WA catches up with the pack on abortion

3 minute read

Pregnancy termination by a doctor has now been decriminalised in all Australian states and territories.

Yesterday, after a nine-day debate, Western Australia removed abortion from its criminal code, passing new “health-focused” legislation to reduce barriers to equitable access and to timely abortion.

“There remains much to be done to ensure that every person can access abortion care regardless of where they live or how much money they have,” said Human Right Law Centre acting legal director Adrianne Walters in a statement.

“But it is a huge relief to know that abortion will be treated as healthcare in laws across the country, with the focus rightly being on the health, dignity and autonomy of patients,” she added.

WA’s abortion laws, which have remained unchanged for 25 years, will now classify “late-term” abortions as those after 23 weeks gestation, rather than 20, in line with other Australian states.

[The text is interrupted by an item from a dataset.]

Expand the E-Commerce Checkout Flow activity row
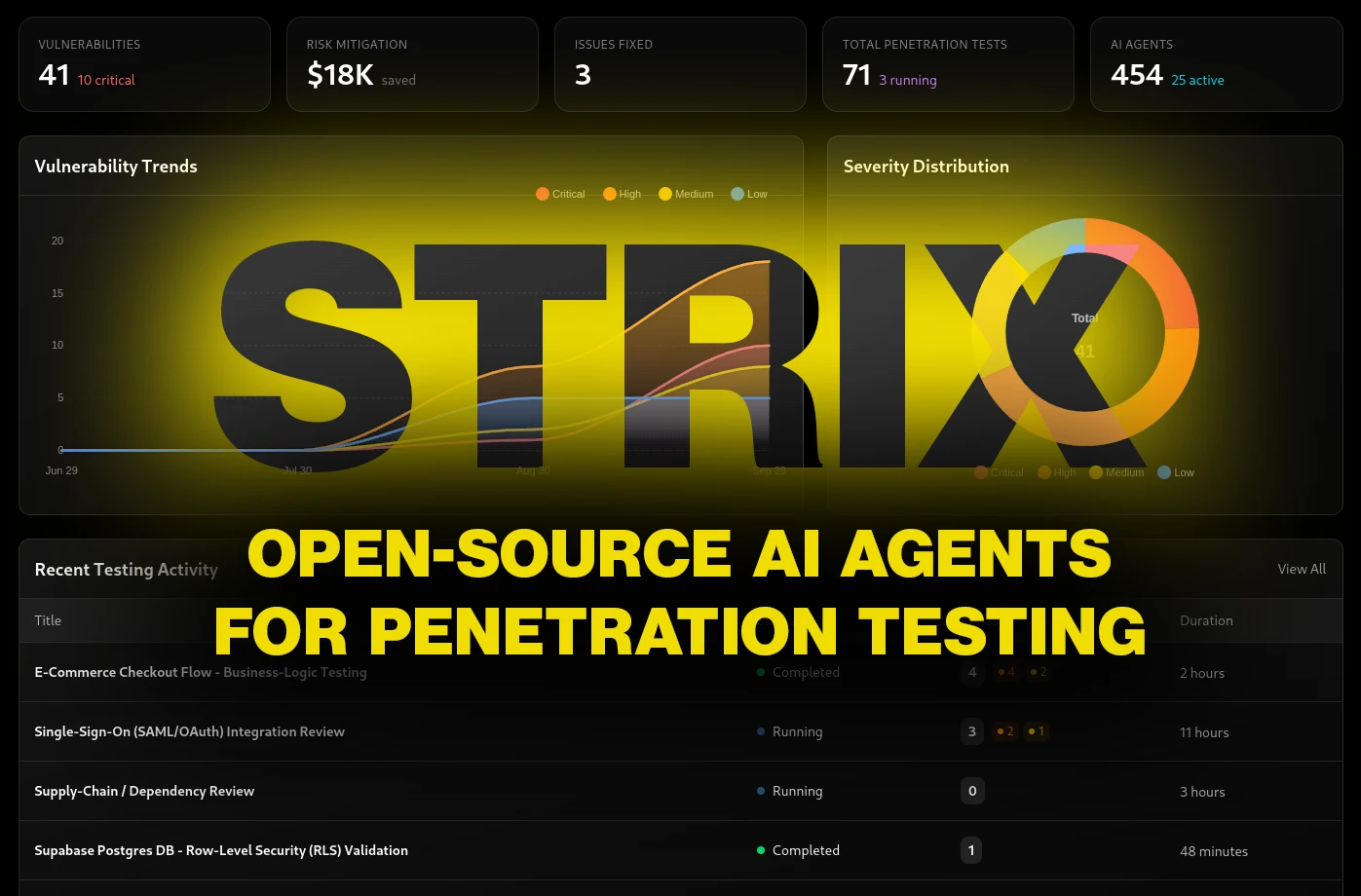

Patients can now consult with only one healthcare professional to decide to have an abortion up to the 23-week mark, after which point two doctors will still need to be involved.

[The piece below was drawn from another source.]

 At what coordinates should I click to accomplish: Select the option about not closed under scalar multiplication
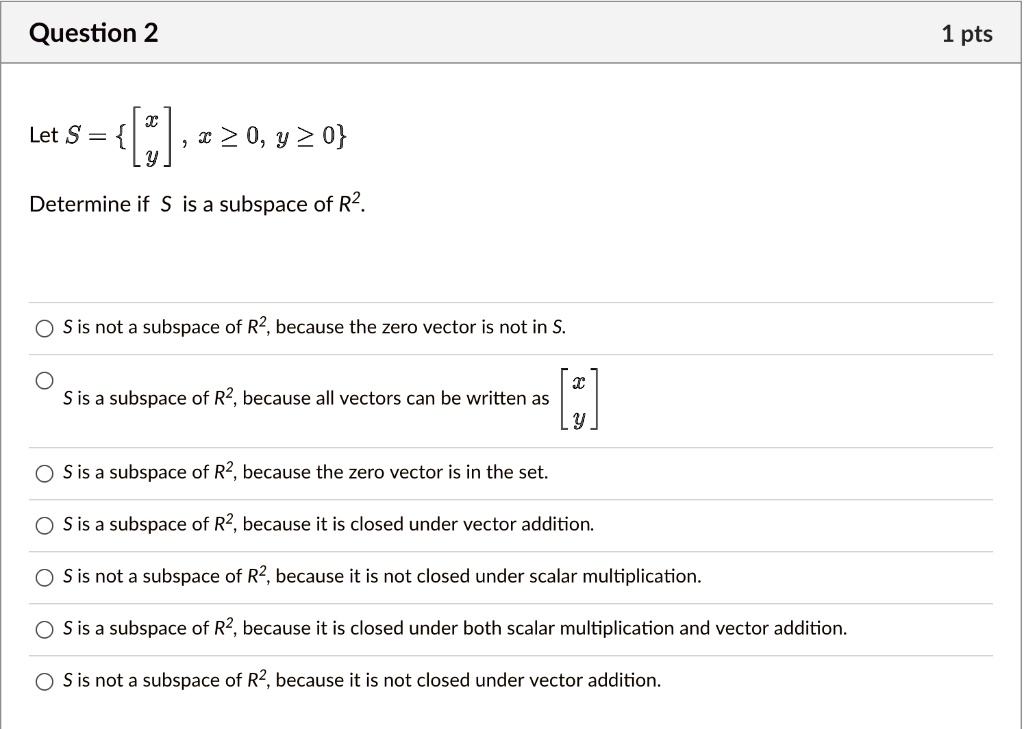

“The Acts Amendment (Abortion) Bill 1998 was ground-breaking at that time and today in 2023 my government’s contemporary reforms will ensure that our state has modern laws that reflect the society we live in,” WA premier Roger Cook said.

Prior to the new legislation, for late-term pregnancies, two ministeriallyapproved practitioners were required to agree that abortion was clinically necessary due to health concerns for the pregnant person or unborn baby for the abortion to be legal. Additionally, these later-term abortions could only be performed at health services approved by the Minster for Health – which included only two facilities in the WA.

These requirements have been abolished.

Mandatory counselling has also been removed.

Although doctors are still able to consciously object to providing abortion services, the newly passed Abortion Legislation Reform Bill 2023 requires doctors to refer a patient on or provide information on how to access abortion services.

“The changes will support better reproductive health outcomes across WA. The removal of barriers, such as mandated counselling, medical panels and multiple GP referrals, are critical to improving timely access to care. New rules that require objecting doctors to ensure their patients know where to go to get help and that support nurse-led care are also very welcome,” concluded Ms Walters in her statement.

“Abortion care has been treated differently for too long when in fact it is legal and safe mainstream healthcare for women. This legislation will significantly improve access to abortion care for regional women,” added WA Health Minister Amber-Jade Sanderson.

Abortion remains an offence for an “unqualified person” to perform or assist with.